Extract provided |
::::

The work of Richard Seaford encompasses the whole of early Greek culture, and he has published extensively on mystery-cult, early philosophy, the Athenian dramatists, and much more. A thread running through all of his work is a fascination with the ways in which the social and material circumstances of cultures shape the way people in those cultures think. In this extended conversation the key figures of Heraclitus, Parmenides, Pythagoras, and Plato are discussed vis à vis the concepts of the interiorisation of ritual and the monetisation of society. Apply some comparative discussion of Upanishadic and Brahmanic texts from an Indian region undergoing a similar process of moving from a gift-exchange economy to a currency-based one, and you have a very provocative insight into the ways in which the ideas of formative thinkers both of the Mediterranean and the Sanskritic spheres were born.

::::

(Stored items)
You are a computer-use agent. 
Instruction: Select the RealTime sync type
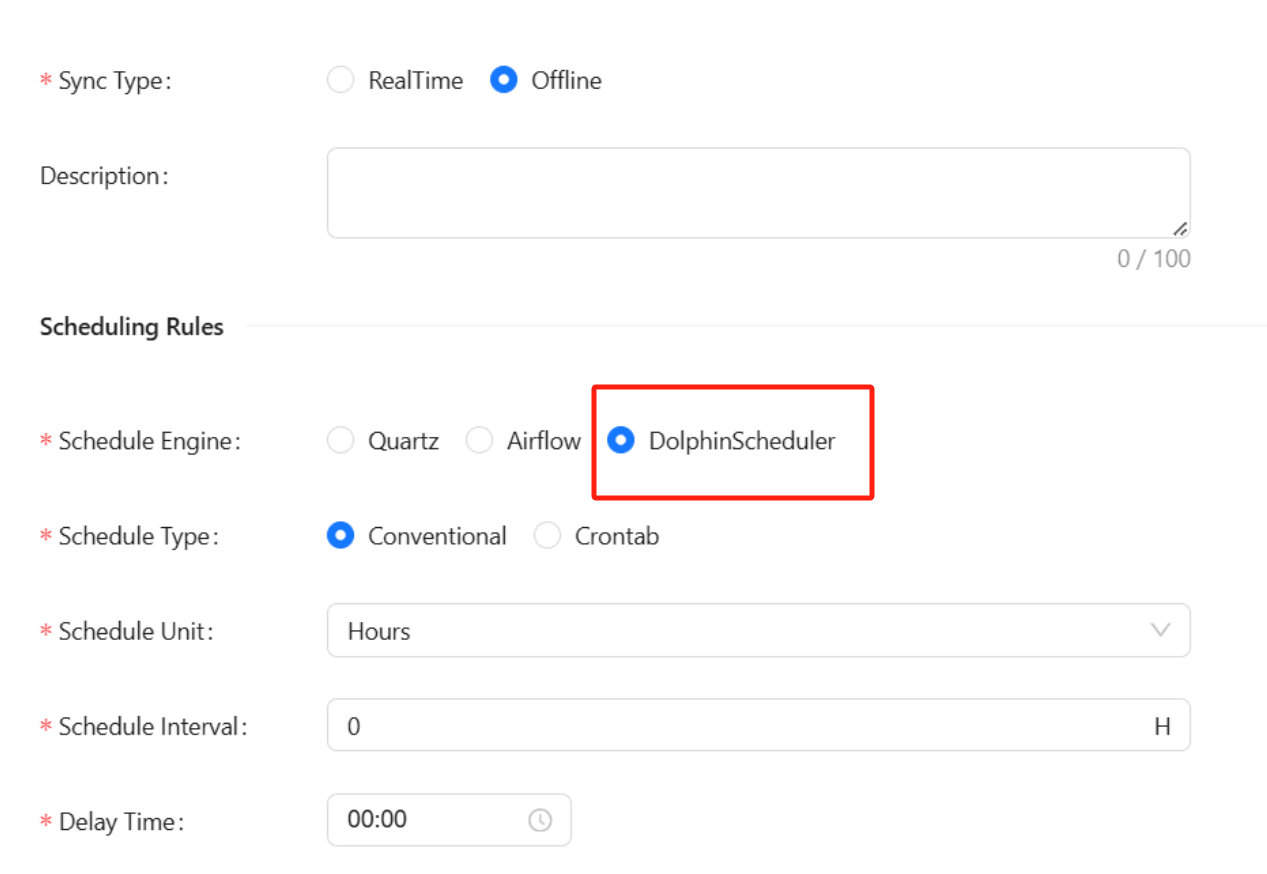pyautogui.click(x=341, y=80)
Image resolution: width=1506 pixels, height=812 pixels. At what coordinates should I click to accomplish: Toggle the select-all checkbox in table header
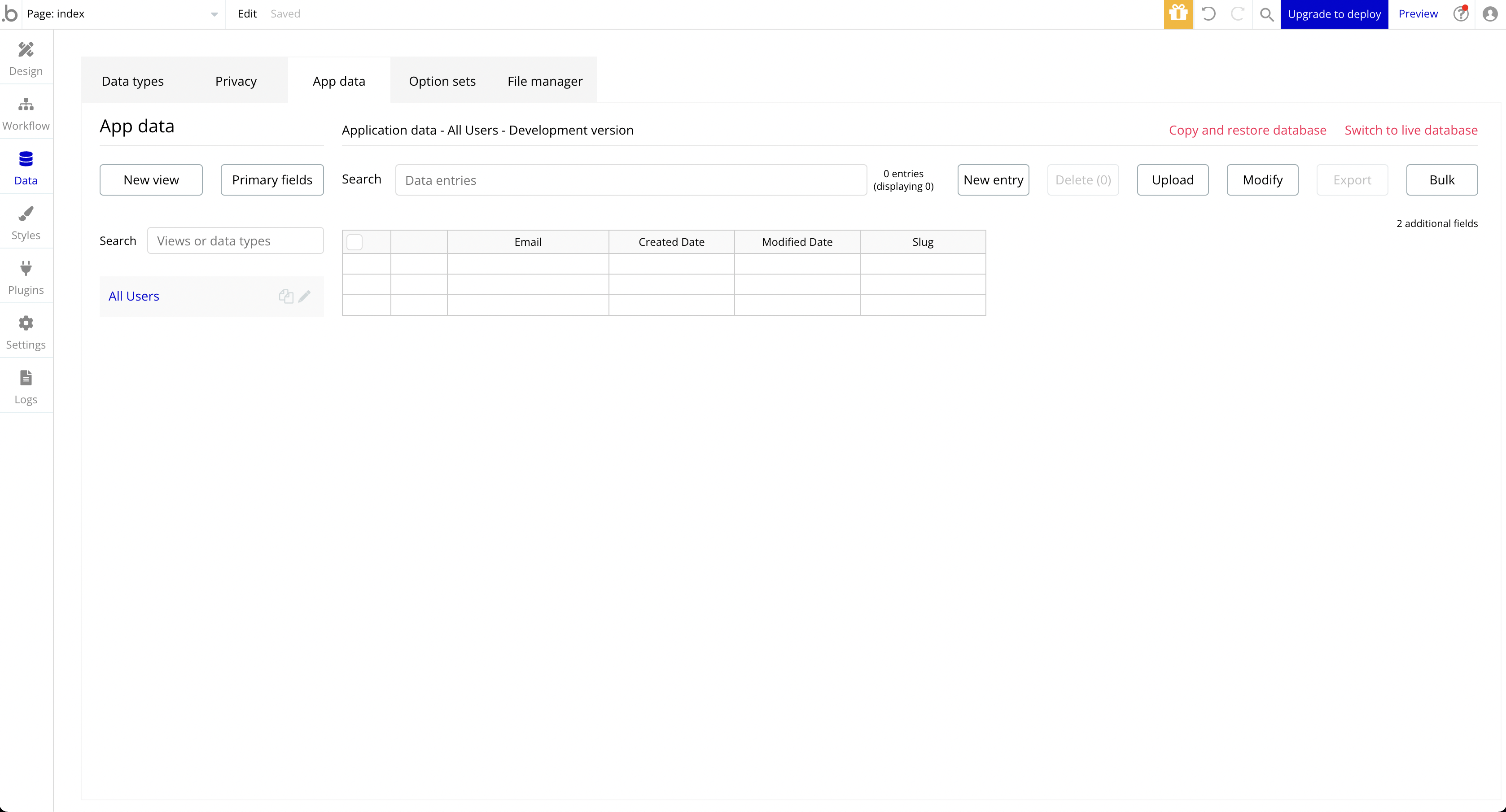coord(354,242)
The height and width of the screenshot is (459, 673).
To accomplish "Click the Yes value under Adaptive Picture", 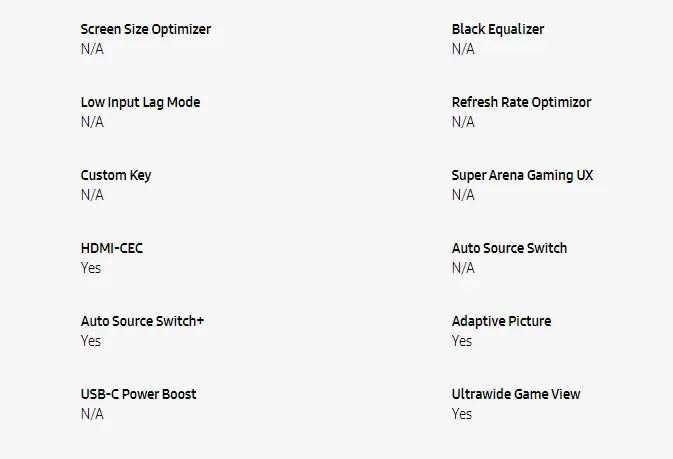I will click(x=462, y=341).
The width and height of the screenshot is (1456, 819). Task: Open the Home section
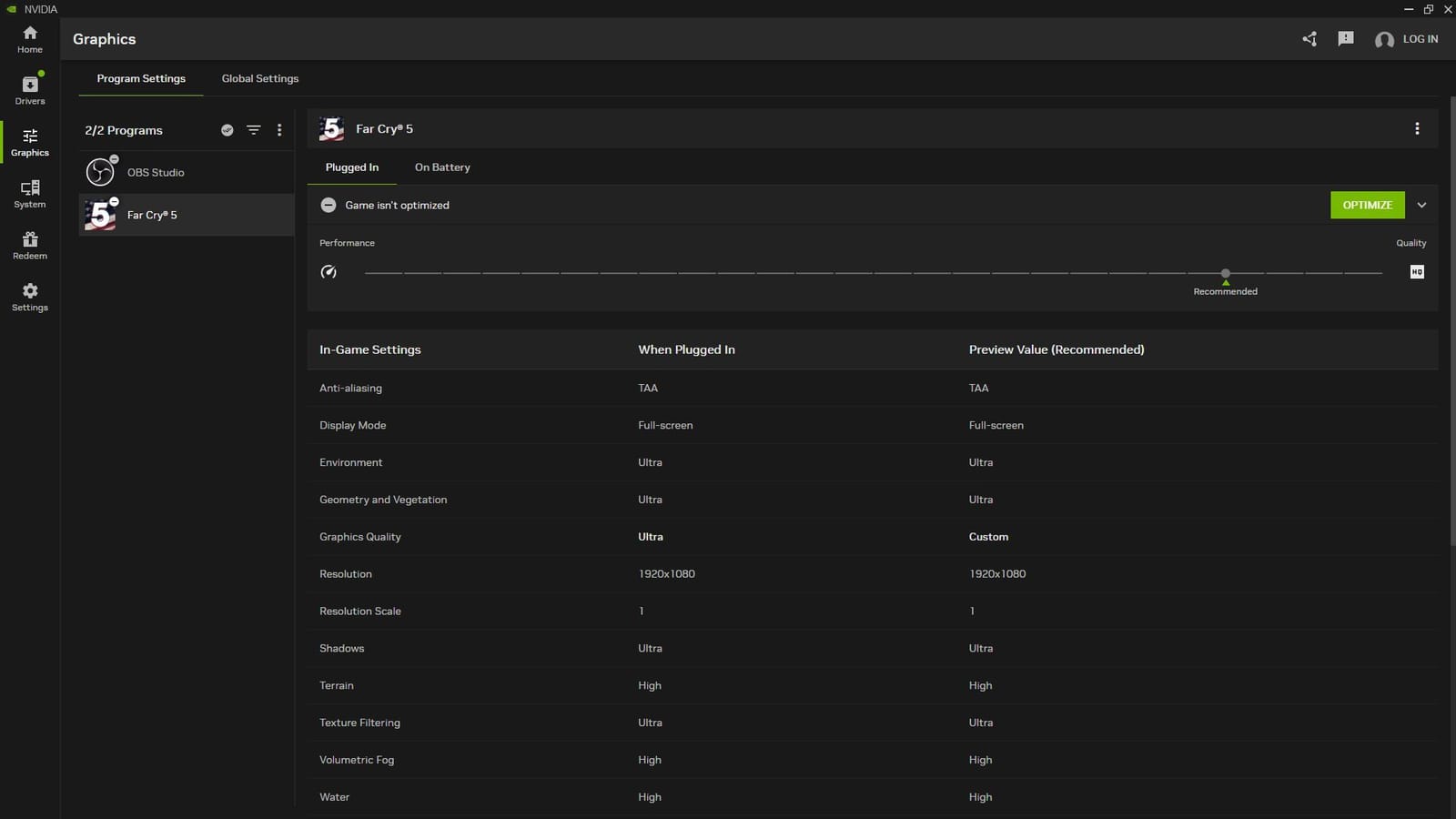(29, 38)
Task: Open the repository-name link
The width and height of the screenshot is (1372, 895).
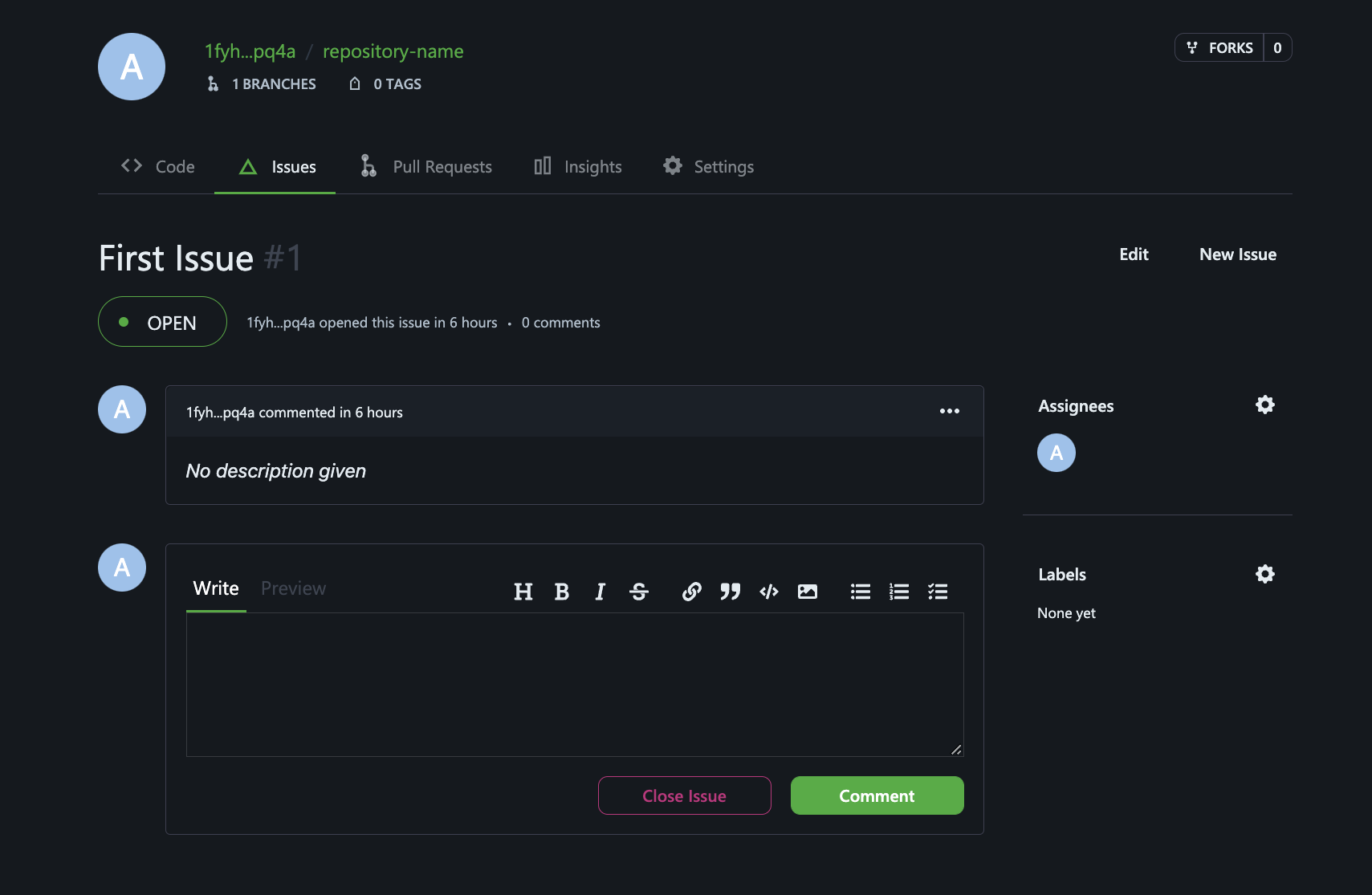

::::

What to work on | Carry on the passage about Richard Seaford's work on early Greek thought, starting after its last sentence.

Answer to this task |
We move on from the earlier discussion of why the idea of a unified, central locus of consciousness – the soul – arises at a given time in both Greece and India, to a wider discussion involving other early philosophic concepts, including Heraclitus’ difficult idea of logos, Parmenides’ strongly abstracted notion of being, ‘ethicised indiscriminate reincarnation’, and the Indian concept of karma. Professor Seaford brings in concepts which are rarely considered in the context of this material, but which are there in the texts, such as ‘monetary account’, ‘private property’, and ‘debt’. Not everyone will agree with his analysis, but everyone’s ideas should get a good rinsing-out from his socially-embedded perspective on the history of ideas.